The Biden administration should prioritize lessening the distrust and division between different sectors of society, in particular those marginalized communities most affected by recent Trump era policies. It will have to reinstate and perhaps advance progressive Obama era actions like the Affordable Care Act, support of comprehensive immigration reform, criminal justice reform, and other bold legislation. The Black Lives Matter Movement that shook American society during the midst of a global pandemic was more than a focus on police brutality.

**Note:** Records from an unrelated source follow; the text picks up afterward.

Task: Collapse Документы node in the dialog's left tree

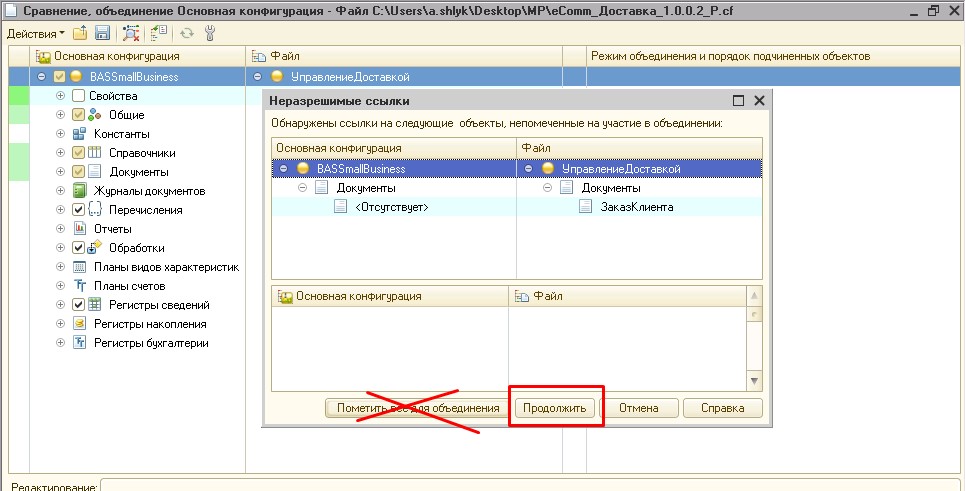Action: pos(303,188)
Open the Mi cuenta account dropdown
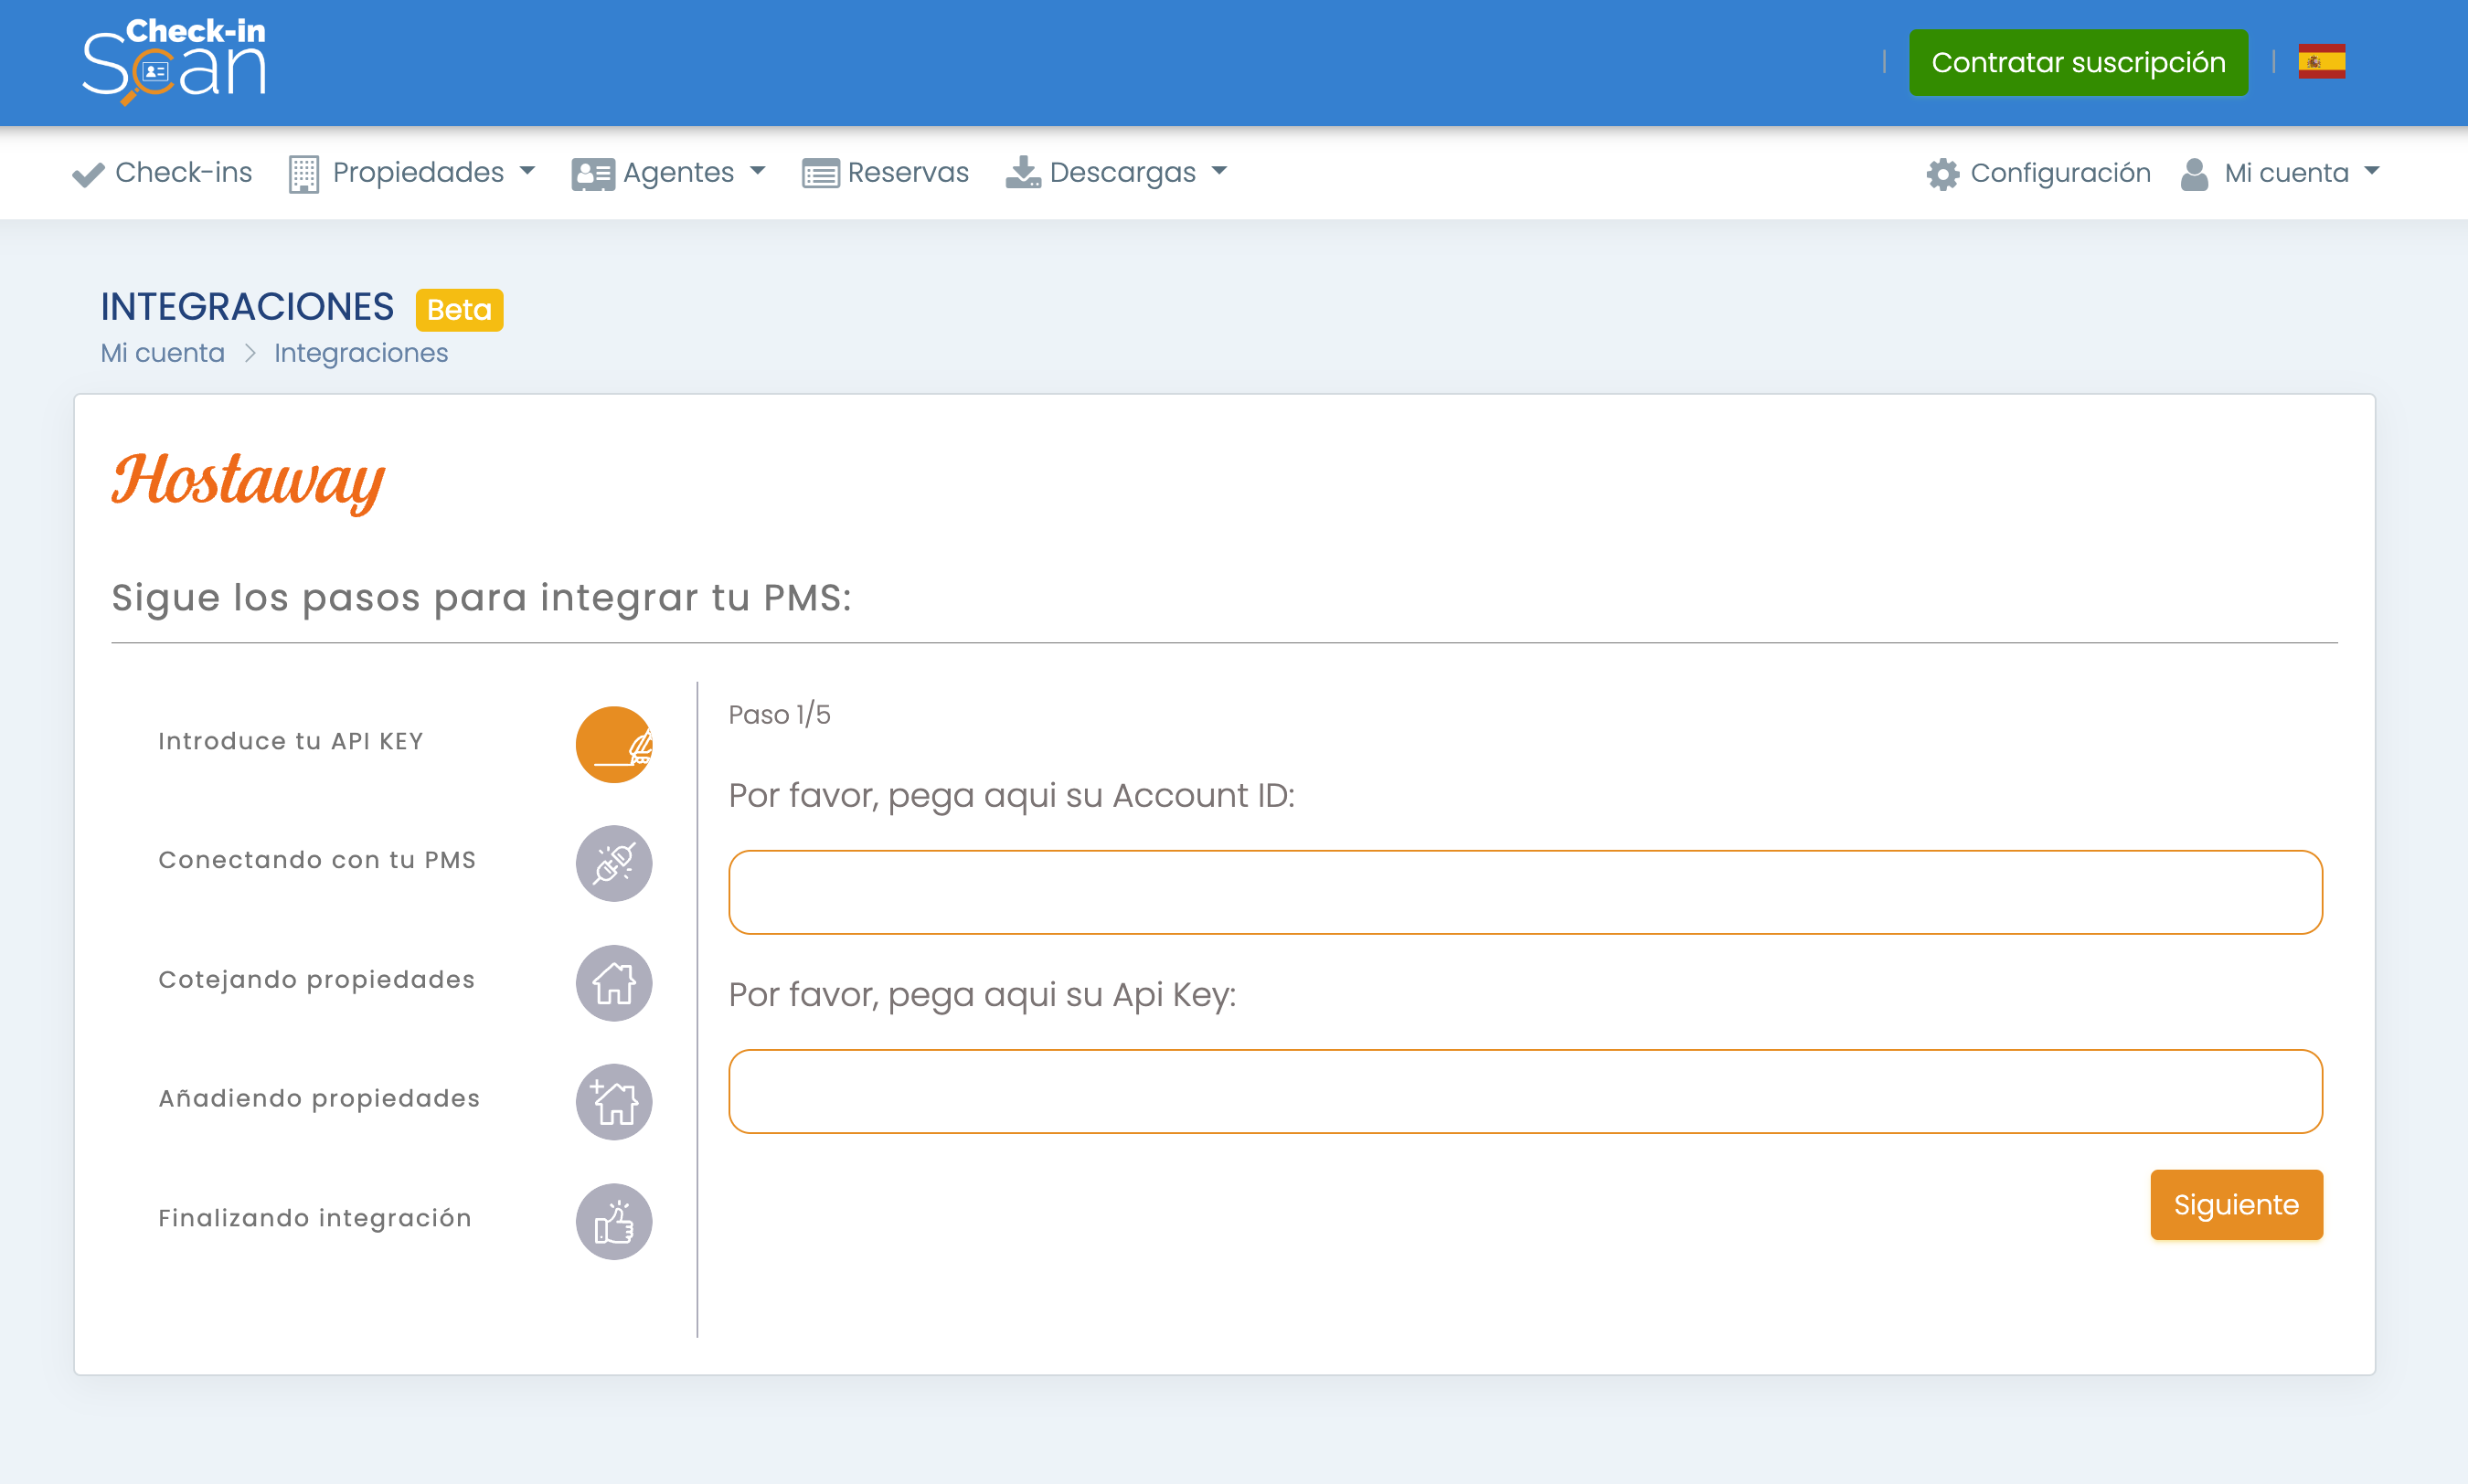The height and width of the screenshot is (1484, 2468). click(2281, 173)
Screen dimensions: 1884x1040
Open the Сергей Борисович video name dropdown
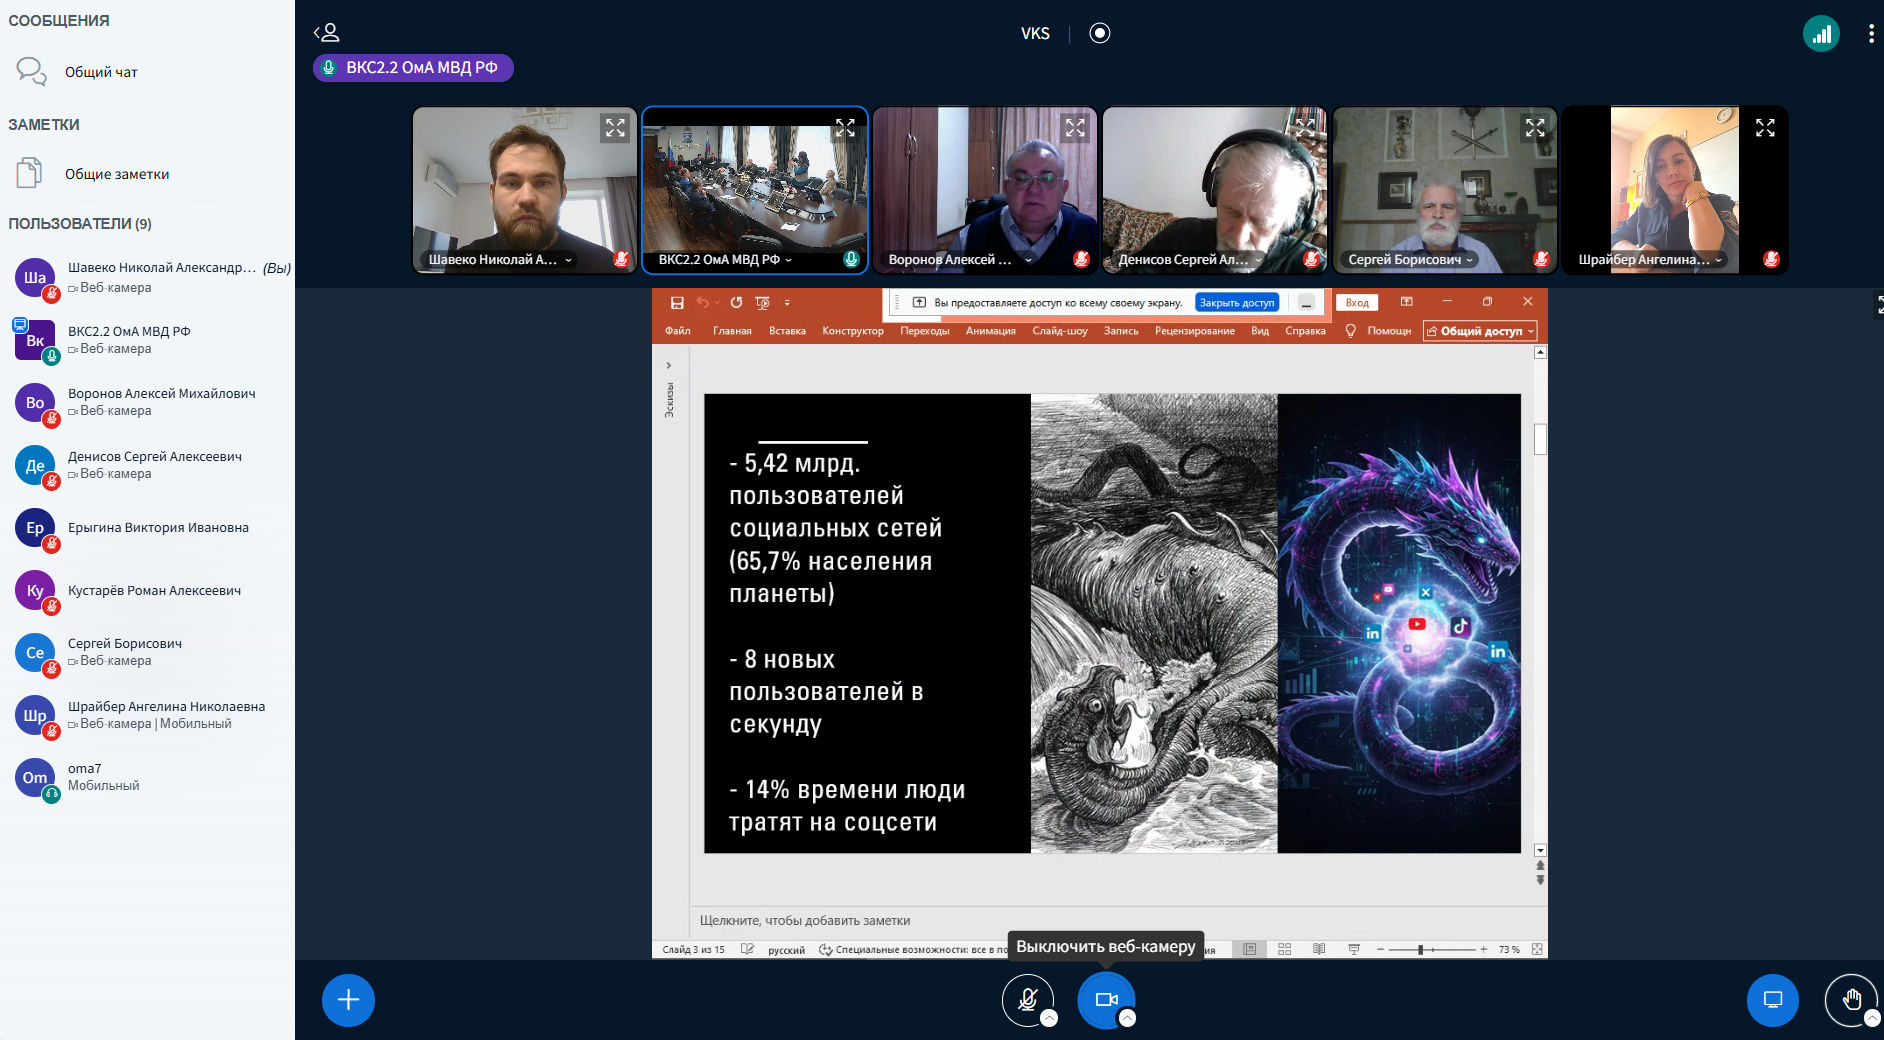pos(1470,260)
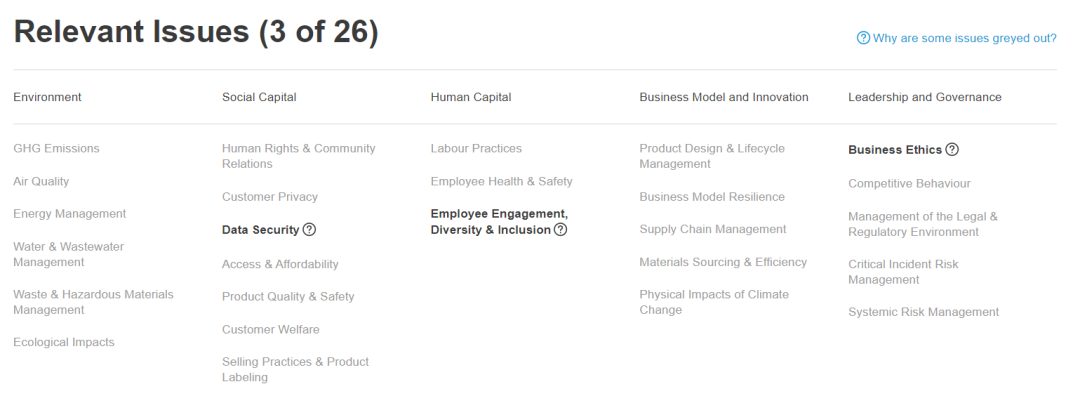
Task: Click the Business Model and Innovation heading
Action: pyautogui.click(x=723, y=97)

It was a way to highlight all of the injustices and inequalities that communities of color and minorities communities alike have to endure in American society. Providing opportunities to those most marginalized will help restructure American society and create a more equitable structure for those in the bottom to succeed as well.
Eliminating the tension will not be an easy task for the Biden administration to perform. However, addressing the pressing challenges mentioned above are a step forward in reestablishing faith in the US government. These actions all focus on creating a more tolerable lifestyle for those minority communities most affected by them. Increasing tolerance and opportunities for marginalized communities will allow the American society to once more see itself as the land of opportunity and can be the step needed to regain the public trust in the government that has been lost in the last half century.
¹Gerrymandering: The practice of setting boundaries of electoral districts to favor specific political interests within legislative bodies, often resulting in districts with convoluted, winding boundaries rather than compacted areas.
Maria Alejandra Moscoso Rivadeneira is a second year graduate student at Princeton’s School of Public and International Affairs as a candidate of Masters in Public Affairs. She was most recently a Program Specialist for Stabilization and Development with Creative Associates International. As a 2019 Thomas R. Pickering Foreign Affairs Fellow with the U.S. Department of State, she is eager to represent and serve her community through a career in the Foreign Service.